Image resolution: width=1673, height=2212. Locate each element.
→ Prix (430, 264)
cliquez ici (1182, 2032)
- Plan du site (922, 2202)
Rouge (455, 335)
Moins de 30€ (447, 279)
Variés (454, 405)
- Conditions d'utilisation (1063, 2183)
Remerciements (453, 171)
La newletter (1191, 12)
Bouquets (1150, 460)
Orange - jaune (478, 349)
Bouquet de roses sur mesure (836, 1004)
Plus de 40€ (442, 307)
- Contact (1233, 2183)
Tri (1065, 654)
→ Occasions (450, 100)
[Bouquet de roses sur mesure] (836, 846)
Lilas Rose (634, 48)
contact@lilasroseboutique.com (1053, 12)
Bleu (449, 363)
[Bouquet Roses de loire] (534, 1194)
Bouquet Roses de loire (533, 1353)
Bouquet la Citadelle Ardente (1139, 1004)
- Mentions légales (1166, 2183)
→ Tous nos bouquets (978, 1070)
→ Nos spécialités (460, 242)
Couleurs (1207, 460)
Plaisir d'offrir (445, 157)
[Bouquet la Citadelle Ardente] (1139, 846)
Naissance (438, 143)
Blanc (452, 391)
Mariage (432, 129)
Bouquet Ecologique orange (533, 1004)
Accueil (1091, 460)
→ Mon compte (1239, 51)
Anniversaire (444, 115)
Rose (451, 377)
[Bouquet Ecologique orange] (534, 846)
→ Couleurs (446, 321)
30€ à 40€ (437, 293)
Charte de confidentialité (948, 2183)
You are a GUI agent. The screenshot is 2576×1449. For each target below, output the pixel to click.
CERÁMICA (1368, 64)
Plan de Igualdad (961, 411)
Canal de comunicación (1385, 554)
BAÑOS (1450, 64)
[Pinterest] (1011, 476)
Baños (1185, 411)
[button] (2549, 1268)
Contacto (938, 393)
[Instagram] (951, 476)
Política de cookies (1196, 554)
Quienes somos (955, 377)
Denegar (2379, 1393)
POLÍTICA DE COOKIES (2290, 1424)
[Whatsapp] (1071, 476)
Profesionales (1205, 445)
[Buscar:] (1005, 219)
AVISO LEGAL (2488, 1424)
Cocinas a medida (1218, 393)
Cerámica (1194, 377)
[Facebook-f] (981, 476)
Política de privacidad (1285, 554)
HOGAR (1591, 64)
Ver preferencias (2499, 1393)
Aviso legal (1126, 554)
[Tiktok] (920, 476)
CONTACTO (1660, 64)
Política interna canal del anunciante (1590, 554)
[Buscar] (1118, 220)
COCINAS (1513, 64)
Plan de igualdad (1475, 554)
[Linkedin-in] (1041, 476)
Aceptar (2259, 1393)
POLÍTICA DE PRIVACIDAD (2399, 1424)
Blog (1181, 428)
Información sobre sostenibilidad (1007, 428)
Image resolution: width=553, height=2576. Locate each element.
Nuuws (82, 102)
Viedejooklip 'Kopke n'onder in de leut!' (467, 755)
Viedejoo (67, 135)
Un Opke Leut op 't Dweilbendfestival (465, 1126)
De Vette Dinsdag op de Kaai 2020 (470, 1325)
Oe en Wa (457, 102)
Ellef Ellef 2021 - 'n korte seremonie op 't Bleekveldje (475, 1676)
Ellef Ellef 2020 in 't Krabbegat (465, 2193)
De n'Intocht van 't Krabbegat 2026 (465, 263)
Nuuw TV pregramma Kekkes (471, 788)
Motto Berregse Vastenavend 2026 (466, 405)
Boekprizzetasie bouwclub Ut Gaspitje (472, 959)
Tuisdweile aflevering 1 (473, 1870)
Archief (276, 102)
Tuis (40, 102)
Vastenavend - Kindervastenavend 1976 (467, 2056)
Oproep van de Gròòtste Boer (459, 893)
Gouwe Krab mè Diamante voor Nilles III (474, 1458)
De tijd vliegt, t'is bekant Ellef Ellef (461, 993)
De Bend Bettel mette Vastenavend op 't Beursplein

....

Set down again, word for word, the stretch of records from the line with "Plus de 40€ (442, 307)" to the line with "[Buscar:] (1005, 219)", both of those lines included.

▸ **Worked solution**
Plus de 40€ (442, 307)
- Contact (1233, 2183)
Tri (1065, 654)
→ Occasions (450, 100)
[Bouquet de roses sur mesure] (836, 846)
Lilas Rose (634, 48)
contact@lilasroseboutique.com (1053, 12)
Bleu (449, 363)
[Bouquet Roses de loire] (534, 1194)
Bouquet Roses de loire (533, 1353)
Bouquet la Citadelle Ardente (1139, 1004)
- Mentions légales (1166, 2183)
→ Tous nos bouquets (978, 1070)
→ Nos spécialités (460, 242)
Couleurs (1207, 460)
Plaisir d'offrir (445, 157)
[Bouquet la Citadelle Ardente] (1139, 846)
Naissance (438, 143)
Blanc (452, 391)
Mariage (432, 129)
Bouquet Ecologique orange (533, 1004)
Accueil (1091, 460)
→ Mon compte (1239, 51)
Anniversaire (444, 115)
Rose (451, 377)
[Bouquet Ecologique orange] (534, 846)
→ Couleurs (446, 321)
30€ à 40€ (437, 293)
Charte de confidentialité (948, 2183)
You are a GUI agent. The screenshot is 2576×1449. For each target below, output the pixel to click.
CERÁMICA (1368, 64)
Plan de Igualdad (961, 411)
Canal de comunicación (1385, 554)
BAÑOS (1450, 64)
[Pinterest] (1011, 476)
Baños (1185, 411)
[button] (2549, 1268)
Contacto (938, 393)
[Instagram] (951, 476)
Política de cookies (1196, 554)
Quienes somos (955, 377)
Denegar (2379, 1393)
POLÍTICA DE COOKIES (2290, 1424)
[Whatsapp] (1071, 476)
Profesionales (1205, 445)
[Buscar:] (1005, 219)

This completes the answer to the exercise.